Easterbrook, who presided over several diversified energy presentations last week at his company's eighth annual energy conference in Houston, said that the market is rewarding "new, innovative companies that should benefit from developing clean power," and also pointed to bottom line improvements for those marketers and generators who have taken advantage of the deregulated industry.
"The group has definitely seen a bifurcation of the sector into those who can grow earnings and those that 'seem' to have static earnings growth," he said.
The natural gas and electric industries have converged more than in the past, and as the natural gas/power sectors move together, "we have seen deregulation manifest itself and change the makeup of several different markets and companies. We have seen size become important as the convergence of these two sectors has led to the inevitable mergers and consolidation process." Also, the "DE" companies now are looking into new market segments, including telecommunications, for "higher, non-regulated returns."
On the natural gas side, Dain Rauscher's analyst believes that mergers and acquisitions will slow down even though there are a few candidates left. However, on the electric utilities side, he expects to see an acceleration in the consolidation process because several states have completed deregulation legislation this year.
"Other acquisition targets could surface in Canada, where access to Canadian gas by the U.S. markets should fuel exploration and beef up the midstream assets." He said a "great example" was the announcement by Williams Co. in early August to buy most of TransCanada PipeLines Ltd.'s remaining ownership interests in natural gas liquids (NGL) and extraction facilities and one processing plant, as well as a one-third interest in a key Alberta-to-U.S. gas liquids pipeline from Dow Chemical Co. (see NGI, Aug. 7).

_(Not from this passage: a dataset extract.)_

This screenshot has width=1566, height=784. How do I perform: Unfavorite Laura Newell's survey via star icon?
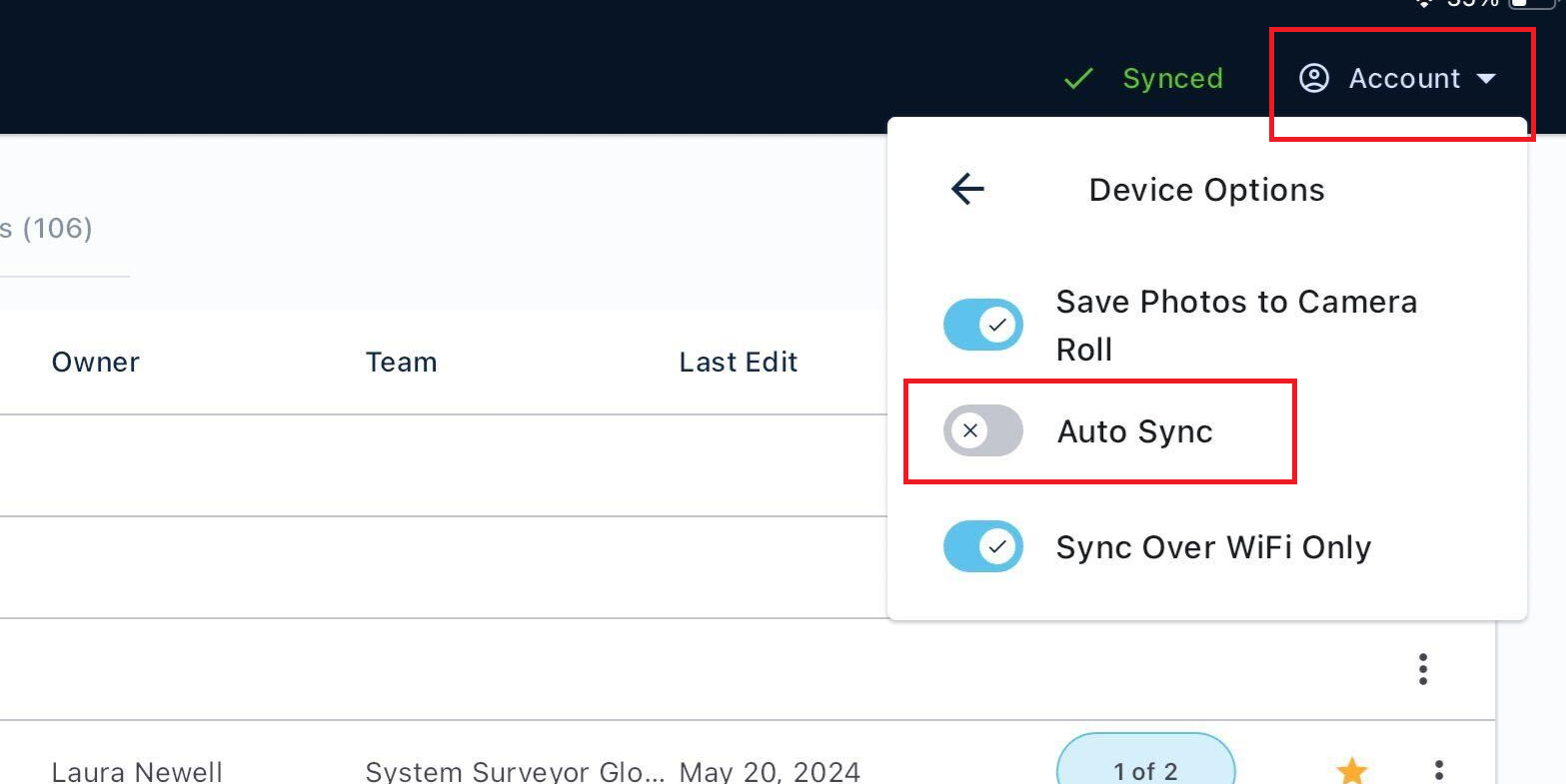click(1351, 769)
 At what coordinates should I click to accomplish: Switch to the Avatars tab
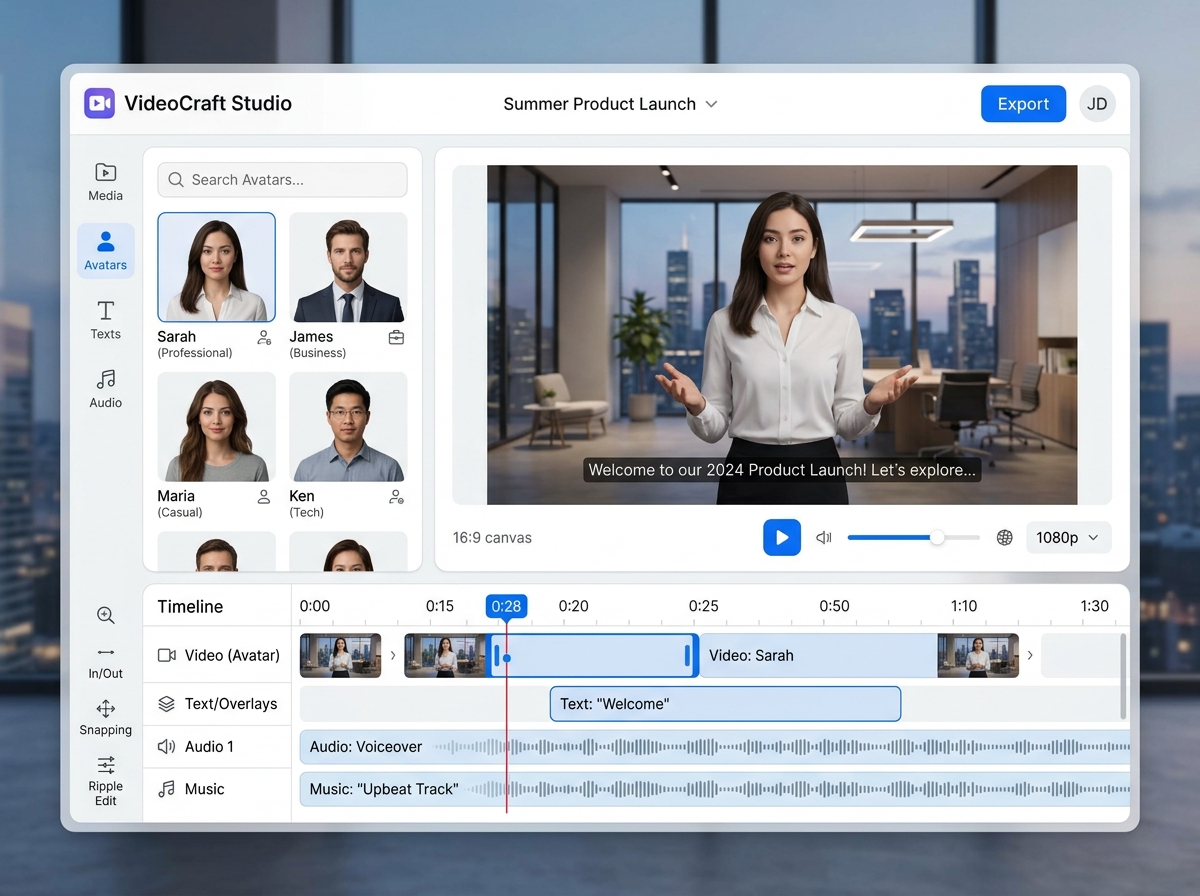pos(105,251)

Major trends seen by Easterbrook include:
- Growing non-regulated EBIT: Although diversification is not new, companies are diversifying their portfolios now with higher return non-regulated segments outside of the energy industry, and these new segments are expected to grow at a faster rate than the energy segments.
- Deregulation of electric utilities: This is a major boon to the group with several companies establishing power merchant and/or power-production activities.
- Generation growth: Electric markets are tight and more natural gas-fired generation is needed. Those companies that saw this several years ago and invested in generation are benefiting today.
- U.S. Clean Air Act: This legislation should continue to impact the energy markets as further reductions in emissions and additions in new technology are made.
- Telecom convergence: This is one of the biggest opportunities for the DE group, and those companies involved will "profit immensely."
- Online trading: Once companies see that their trading operations can handle oil and natural gas, they will look for more products to commoditize and extend their platforms.